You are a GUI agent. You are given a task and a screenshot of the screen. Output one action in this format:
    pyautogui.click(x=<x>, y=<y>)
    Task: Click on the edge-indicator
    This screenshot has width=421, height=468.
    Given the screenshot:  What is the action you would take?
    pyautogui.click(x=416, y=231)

◆ Try it: Put the lines above into a Markdown table with the columns Row and Line, giving each line its own numbered row and skipping any blank lines.

◆ Task response:
| Row | Line |
|---|---|
| 1 | You are a GUI agent. You are given a task and a screenshot of the screen. Output one action in this format: |
| 2 |     pyautogui.click(x=<x>, y=<y>) |
| 3 |     Task: Click on the edge-indicator |
| 4 |     This screenshot has width=421, height=468. |
| 5 |     Given the screenshot:  What is the action you would take? |
| 6 |     pyautogui.click(x=416, y=231) |